ImageBind
ImageBind copied to clipboard
help with embedding arithmetic and image retrieval
Hi, Thanks for your great work. I am interested in the embedding arithmetic and image retrieval, as the example shown in Figure 4 of the paper.
In the paper, the embedding arithmetic is described as follows:
For arithmetic, we again use the
embedding features after temperature scaling.
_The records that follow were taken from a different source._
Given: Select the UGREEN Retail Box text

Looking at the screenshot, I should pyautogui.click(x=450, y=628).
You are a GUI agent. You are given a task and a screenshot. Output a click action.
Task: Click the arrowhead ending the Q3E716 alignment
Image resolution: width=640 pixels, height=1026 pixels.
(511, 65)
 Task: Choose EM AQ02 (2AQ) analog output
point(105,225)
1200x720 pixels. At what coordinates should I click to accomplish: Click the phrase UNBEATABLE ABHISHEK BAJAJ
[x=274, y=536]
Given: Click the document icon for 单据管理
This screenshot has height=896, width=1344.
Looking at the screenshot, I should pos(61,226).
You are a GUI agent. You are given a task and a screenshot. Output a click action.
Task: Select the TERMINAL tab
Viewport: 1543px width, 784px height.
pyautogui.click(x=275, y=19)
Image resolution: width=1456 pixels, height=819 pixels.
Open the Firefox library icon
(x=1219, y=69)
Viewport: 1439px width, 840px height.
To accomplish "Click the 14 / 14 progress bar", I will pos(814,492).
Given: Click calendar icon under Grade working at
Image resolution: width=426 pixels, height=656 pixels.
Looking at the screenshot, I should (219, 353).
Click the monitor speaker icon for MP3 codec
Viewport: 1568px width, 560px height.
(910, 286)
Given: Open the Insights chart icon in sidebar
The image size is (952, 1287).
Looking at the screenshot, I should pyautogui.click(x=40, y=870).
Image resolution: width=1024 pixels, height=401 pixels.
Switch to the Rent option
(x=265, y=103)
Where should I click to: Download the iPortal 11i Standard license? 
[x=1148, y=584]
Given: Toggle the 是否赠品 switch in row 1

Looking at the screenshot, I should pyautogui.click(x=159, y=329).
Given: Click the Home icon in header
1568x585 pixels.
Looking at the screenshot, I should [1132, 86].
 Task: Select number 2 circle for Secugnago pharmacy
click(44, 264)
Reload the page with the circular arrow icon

We ℓ2 normalize the features and sum the embeddings after scaling
them by 0.5. We use the combined feature to perform nearest neighbor retrieval using cosine distance, as described
above.
To obtain the embedding features after temperature scaling
can I just use the following code?:
########## - step 1 - ##########
# Load data
inputs = {
ModalityType.TEXT: data.load_and_transform_text(text_list, device),
ModalityType.VISION: data.load_and_transform_vision_data(image_paths, device),
ModalityType.AUDIO: data.load_and_transform_audio_data(audio_paths, device),
}
with torch.no_grad():
embeddings = model(inputs)
which applies normalization and temperature scaling for each modality (with except for the image modality where it only applies normalization) or should I modify the way the embeddings are returned by removing the normalization part and only do temperature scaling? https://github.com/facebookresearch/ImageBind/blob/38a9132636f6ca2acdd6bb3d3c10be5859488f59/models/imagebind_model.py#LL422C1-L424C10
After obtaining the embedding features after temperature scaling
, do I need to apply another ℓ2 normalization
, something like:
########## - step 2 - ##########
img_embedding = embeddings[ModalityType.VISION]
txt_embedding = embeddings[ModalityType.TEXT]
img_embedding = img_embedding / torch.norm(img_embedding, dim=-1, keepdim=True)
txt_embedding = txt_embedding / torch.norm(txt_embedding, dim=-1, keepdim=True)
and then combine the embeddings of the two modalities?:
combined_embs = 0.5* img_embedding + 0.5* txt_embedding
Then, I just use the combined_embs
and compute the cosine similarity with the embeddings of a set of images (extracted with step-1) that I want to retrieve images from?
I apologize for the long post. I greatly appreciate any tips and advice on how to approach this issue.
Many thanks!
I would also like to hear the authors opinion on this.
Same here
@gorjanradevski , @SenmiaoORZ did you guys have perhaps any new insights regarding this? I'm still curious about it. thank you.